Sur son site internet, Monsanto préconise aussi la mise en place de telles stratégies. Cette zone refuge, qui couvre généralement 20% du champ selon la firme, "fournit un abri pour des insectes qui restent sensibles à l'insecticide Bt produit par le maïs ou le coton". De ce fait, cette zone "préserve l'efficacité de l'insecticide Bt et permet aux cultures de continuer à se défendre elles-mêmes contre les insectes ravageurs". Pour faciliter le travail de l'agriculteur, qui doit donc semer OGM et non OGM, la firme a obtenu l'autorisation de l'Agence américaine de l'environnement (EPA) pour commercialiser des sacs contenant ces deux types de semences : "L'agriculteur peut donc semer son champ en une seule opération, ce qui lui permet de gagner du temps"…
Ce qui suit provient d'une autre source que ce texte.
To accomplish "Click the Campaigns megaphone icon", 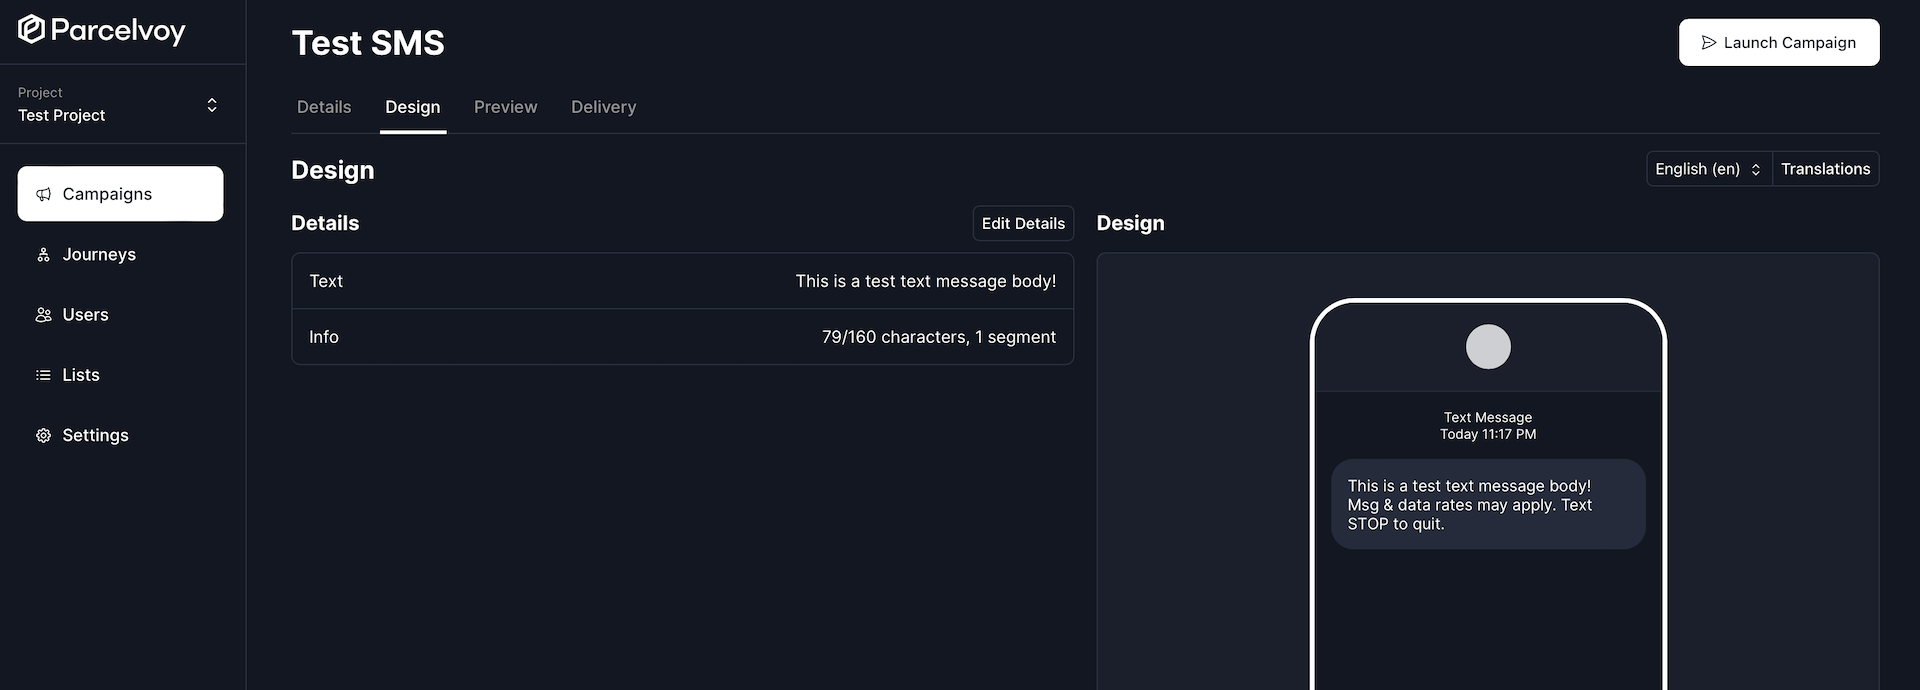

Cependant, pour être efficaces, les zones refuges doivent être définies de manière précise, soulignent les auteurs de la revue scientifique. Leur nombre doit être "précisément calculé en fonction de la dose de toxine produite par la culture Bt et de la fréquence initiale des gènes de résistance dans la population d'insectes", sous peine d'inefficacité. Ils citent l'exemple de l'Australie, "où la réglementation a été appliquée strictement", et où moins de 1% d'individus résistants ont été recensés dans les populations de deux espèces de ver (6) sur le cotonnier Bt. Dans le même temps, aux Etats-Unis, où la réglementation est beaucoup moins contraignante, plus de 50% d'individus résistants ont été détectés pour certaines populations de Helicoverpa zea.
Les OGM deuxième génération
Mais créer des zones refuges revient à réduire l'espace de culture GM à 80% du champ… C'est pourquoi les semenciers ont développé une autre solution : les OGM contenant au moins deux protéines Bt. C'est la deuxième génération d'OGM. "Si une population d'insectes résistants à un des insecticides apparaît, il y a de grandes chances qu'elle soit sensible à l'autre", explique Monsanto, qui commercialise déjà des variétés de maïs contenant plusieurs Bt. Avantage de cette solution, selon la firme : elle permet de réduire la proportion des zones refuges à "seulement 5%" du champ. "Comme la proportion de plante OGM, fournissant plus de rendement, représente 95% du champ -et non pas 80% comme auparavant- l'agriculteur verra sa production augmenter".
En citant à nouveau l'exemple de l'Australie, les auteurs de la revue scientifique indiquent que cette solution est plus efficace si elle n'est pas cultivée à côté de plantes produisant une seule toxine ou si "la résistance à l'une des toxines ne s'est pas déjà installée, leurs avantages étant alors considérablement réduits, comme en témoigne la résistance de H. zea à l'une des toxines du cotonnier Bt aux Etats-Unis".